502

INTERPRETABLE DIAGNOSIS AND REPORTING OF GASTRIC LESIONS USING LARGE LANGUAGE MODEL UNDER WHITE LIGHT ENDOSCOPY

Date
May 19, 2024

Background: Gastric cancer is the third-leading cause of cancer-related death globally. Detection and diagnosis of early gastric cancer through white light endoscopy is critical for improving patients’ survival. However, previous computer-aided systems using Convolutional Neural Networks for assisting in diagnosis of EGC under white light endoscopy (WLE) have controversies regarding the “black-box” nature of the models. They cannot explain their diagnostic basis and will not present a text description of lesions. We aimed to develop an explainable intelligent system assisting in diagnosis and automatic reporting for gastric lesions based on the large language model (LLM) algorithm.
Method: We retrospectively collected 4758 images from Renmin Hospital of Wuhan University from 2016 to 2021. Images were randomly assigned to a training set and a testing set with a ratio of 9:1. Firstly, we matched the sentences that judge the lesions’ type with the images of benign lesions (including xanthelasma, submucosal tumors, benign ulcer, polyps). Then, 1800 images of early gastric neoplasms and focal non-neoplastic lesions shared similar feature types with the neoplasms were annotated by experts with five features (including morphology, tone, surface rough or smooth, spontaneous bleeding or not, and whether the boundary is visible) and described them in fluent sentences, paired with the corresponding image as the training set. We localized Mini-GPT4 and fine-tuned the model using the image-sentence pairs mentioned above to classify benign lesions and automatically describe features of early gastric neoplasms in sentences. Finally, We paired the images with corresponding feature statements to further train the algorithm and validate its accuracy in determining whether the lesion is early gastric neoplasm using only the descriptive sentences automatically generated by the model.
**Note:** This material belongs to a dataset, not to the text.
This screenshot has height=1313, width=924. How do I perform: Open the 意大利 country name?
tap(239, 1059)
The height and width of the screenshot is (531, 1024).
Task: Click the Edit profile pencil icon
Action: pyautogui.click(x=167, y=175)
Results: The accuracy of classification tasks for benign lesions of LLM achieved 88.25%, and the average accuracy of feature description for focal neoplastic and non-neoplastic lesions of LLM achieved 79.12%. The accuracy of determining whether a lesion is early gastric neoplasm based on textual information was 77.22%.
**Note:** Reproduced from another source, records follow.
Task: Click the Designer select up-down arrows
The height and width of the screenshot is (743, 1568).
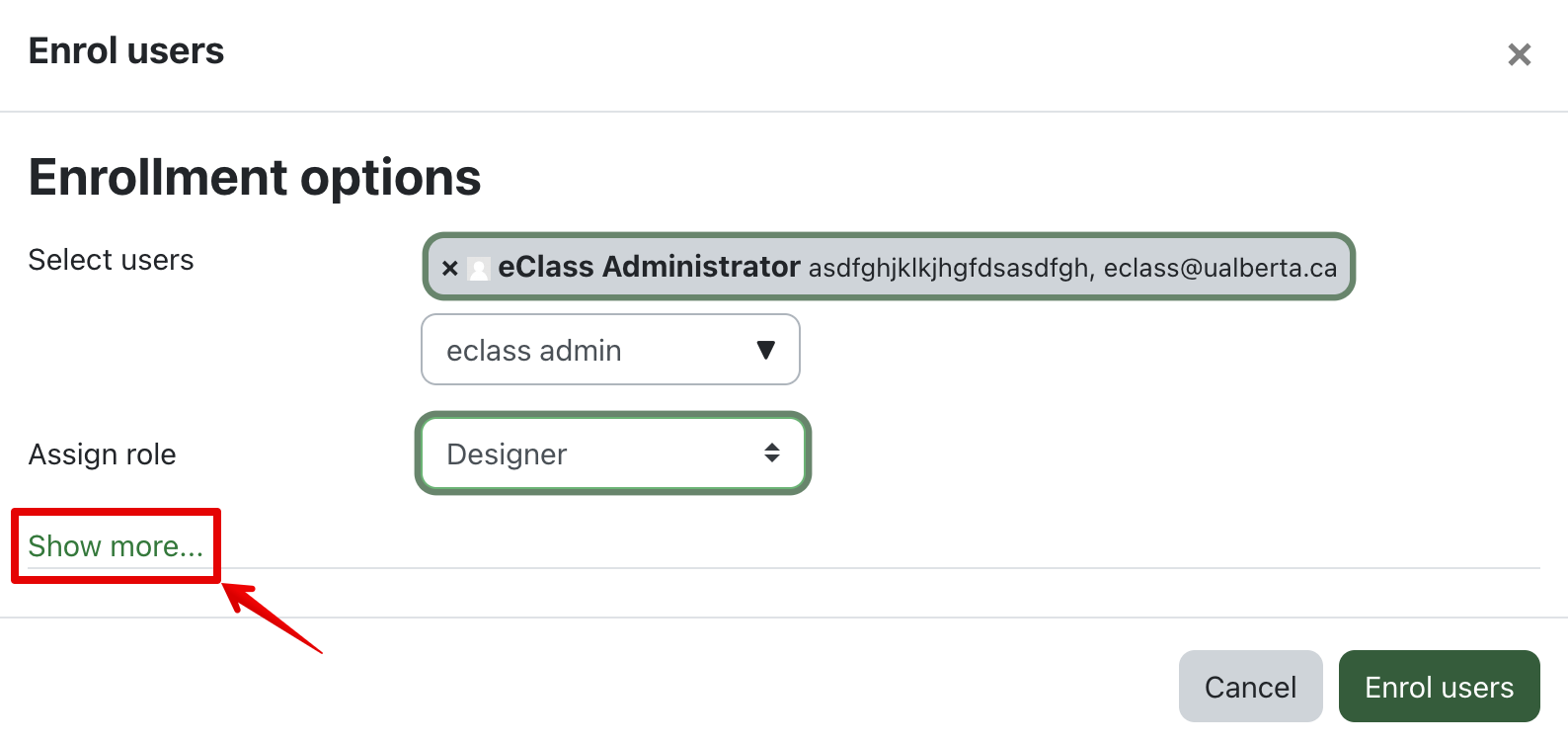Action: (771, 453)
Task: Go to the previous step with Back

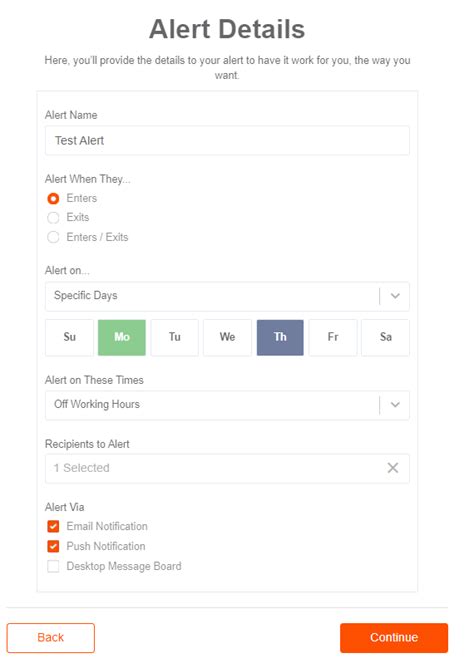Action: pos(51,638)
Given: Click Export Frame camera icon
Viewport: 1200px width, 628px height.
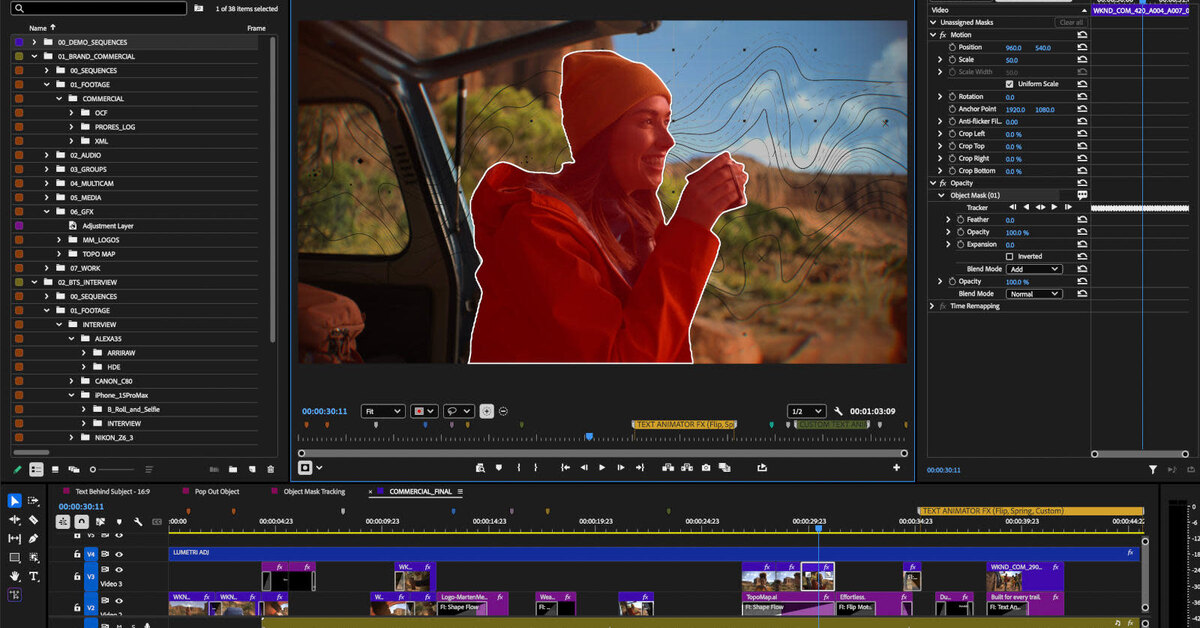Looking at the screenshot, I should pyautogui.click(x=706, y=467).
Conclusion: Large language models have achieved considerable performance in the classification task of benign lesions and the feature description of suspicious lesions basing on images from white light endoscopy and can potentially determine whether suspicious lesions are EGC based on feature description sentences to a certain extent. It has an encouraging future for interpretable diagnosis and automated reporting of lesions under white light endoscopy.